Advanced Imaging Magazine

Updated: July 8th, 2008 05:26 PM CDT

Making High Speed Imaging Mobile


Factory machine vision and military applications often require mobility. This means that high speed cameras that can be integrated with laptops are increasingly desirable. This feature enables capturing data from assembly lines on the factory floor or collecting data in the field. The main impediment to deployment of these portable vision systems has been the lack of real-time massive data storage which is lightweight, flexible and self contained.

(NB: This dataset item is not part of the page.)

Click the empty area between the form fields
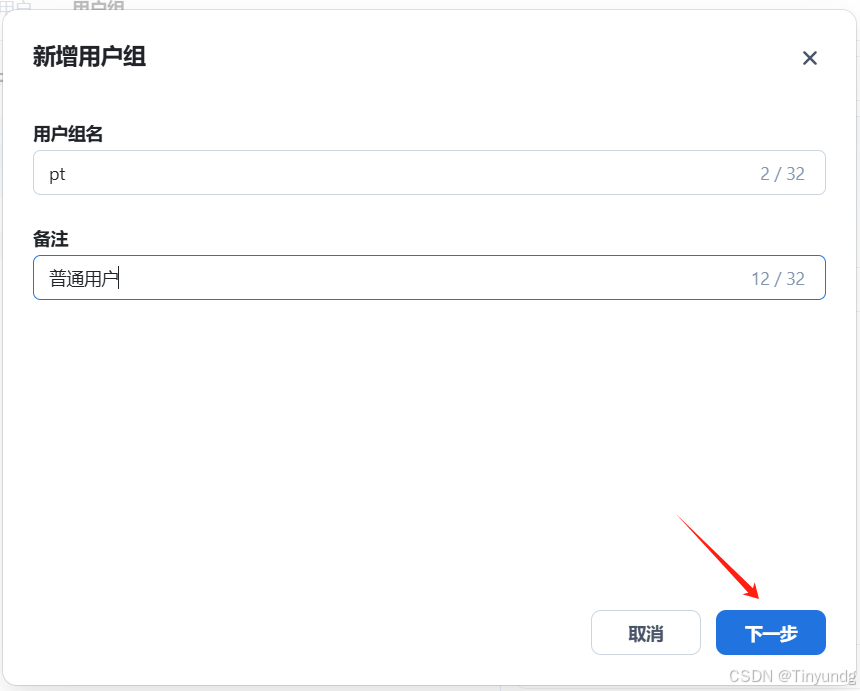coord(430,214)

FastVision developed the inexpensive FastCamera Series to achieve these goals. For example, the 1.3 mega-pixel FastCamera13 can be purchased with up to one gigabyte of memory and an USB interface. A higher resolution version of the FastCamera13 is the FastCamera40 which has a four mega-pixel sensor and can also record for one second at 195 frames per second. With JPEG compression the camera can hold up to 10-20 seconds of full frame image data. Alternatively, with a (PCMCIA) frame grabber and real-time compression, data can be stored continuously in real-time on a laptopís hard drive.

The FastCamera supports large FPGAs (Virtex II 1,000 to 8,000), SRAM (up to 3MBs 200 MHz synchronous), as well as up to one gigabyte of 266 MHz DDR memory. These resources can provide significant processing of image data in real time. For example, the JPEG compression versions of the camera use a Xilinx Virtex II 3,000 and provides full speed, real-time compression of the images.

Both cameras frame rates are determined by the number of lines in the image. The FastCamera13 collects lines at 500,000 lines per second, while the FastCamera40 collects lines at 330,000 lines per second. By reducing the region of interest (ROI), you can achieve rates of 1,000 fps and above.

For low light conditions, both the FastCamera13 and FastCamera40 can be fitted with image intensifiers, providing up to a 70,000 to 1 gain. The spectrum coverage is quite wide, from UV into NIR.